Mundo da lua

Dora Kramer

06 de julho de 2016 | 20h09

A carta da presidente afastada Dilma Rousseff à comissão especial do impeachment, lida pelo advogado José Eduardo Cardozo, foi bem até acerto ponto. Manifestou seu “respeito” aos senadores e repetiu os argumentos de defesa em relação às acusações: pedaladas e edição de decretos de recursos suplementares sem autorização do Congresso. Tudo ok, a ausência de novidades não invalida os argumentos.

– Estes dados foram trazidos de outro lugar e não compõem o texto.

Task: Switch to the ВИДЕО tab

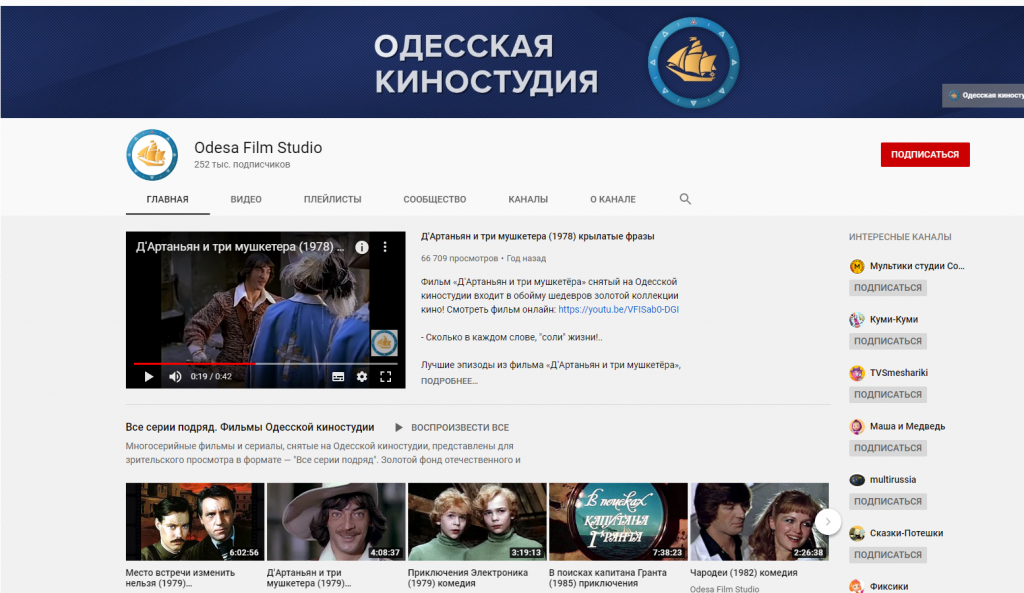Action: coord(245,199)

A coisa desandou, no entanto, da metade para o fim: chamou de golpistas os senadores que daqueles argumentos discordam, acusou-os de ser partícipes de um “pacto de impunidade” pelo qual estariam mancomunados contra seu (dela) firme propósito de combater a corrupção e dissertou a respeito do “sucesso” dos feitos do governo no período em que estave à frente da chefia da Nação. Voltou, com isso, a frequentar o mundo da lua em que esteve durante a campanha eleitoral e no qual permaneceu reagindo a todos os alertas sobre as condutas irregulares que vieram a sustentar o pedido de impeachment.

Não compareceu à reunião, conforme lhe facultavam as regras, aconselhada por companheiros de que, assim, daria legitimidade ao “golpe”. Os mesmos que a cada passo do processo participam dele já devidamente legitimado pela Constituição.

Dilma não foi para não ser questionada. Alegou que estará presente no plenário por ocasião do julgamento propriamente dito. Quando, então, pretende dar-se ao exercício do monólogo. Caso sejam permitidas intervenções dos parlamentares, escrevam: não irá.